Workers see their paychecks get smaller as inflation continues to rise

While the rest of the economy pointed higher in July, American workers took a step backwards.

Consumer Price Index increased 0.2 percent month over month for an annual gain of 2.4 percent, up one-tenth of a percentage point from June and driven primarily by a jump in rental costs.

The decline puts real wages at their worst level since October 2012.

“It was the real-wage story that caught our attention,” said Ian Lyngen, head of U.S. rates strategy at BMO Capital Markets. The level “speaks to the ‘ugly side of reflation’ as it undermines consumers’ real purchasing power.”

The figures contrast with a Labor Department reading earlier this month that showed the employment cost index rising at a 2.8 percent year-over-year rate in the second quarter, the fastest gain since the third quarter of 2008. That indicator, which is followed closely by the Federal Reserve, does not incorporate an inflation adjustment.

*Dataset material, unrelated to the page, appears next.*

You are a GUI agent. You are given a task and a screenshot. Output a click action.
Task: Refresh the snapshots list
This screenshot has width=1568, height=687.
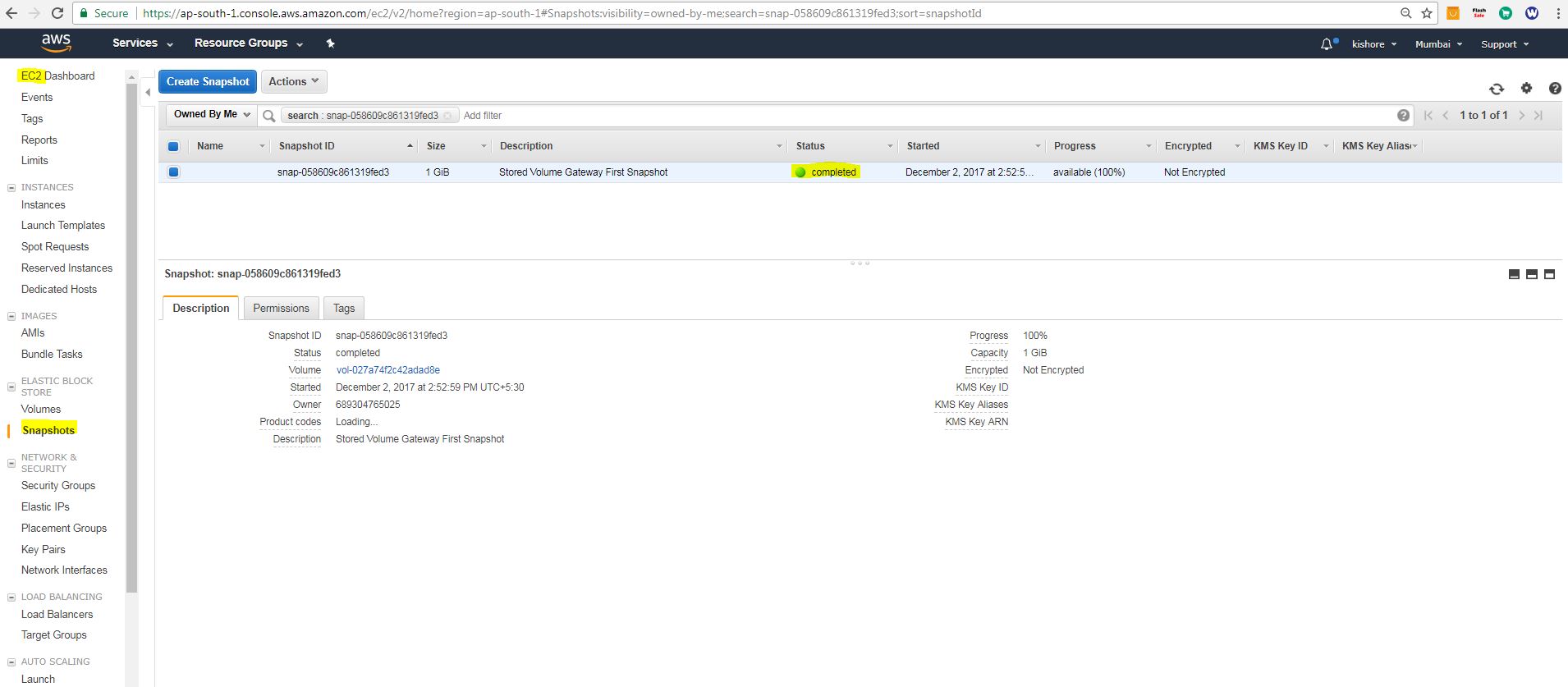point(1497,89)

Not adjusted for inflation, average hourly earnings rose 2.7 percent in July, slightly lower than the second-quarter pace, while average weekly earnings increased 3 percent.

Lack of real worker pay growth has been a key missing link for an economy that otherwise looks powerful.

Gross domestic product rose 4.1 percent in the second quarter, the best gain in nearly four years, and is on pace to grow 3.4 percent in the third quarter, according to CNBC’s Rapid Update gauge of economist estimates.

Job growth also has been solid, with July’s gain of 157,000 in nonfarm payrolls a blip in an otherwise strong year for growth. Payrolls have risen an average of 215,000 a month in 2018, the best pace since 2015 and 30,000 per month ahead of the same period in 2017.

Consumer confidence also remains good despite the weak wage growth. The University of Michigan consumer sentiment index is up 4.8 percent year over year, while the index of current economic conditions has gained 0.9 percent.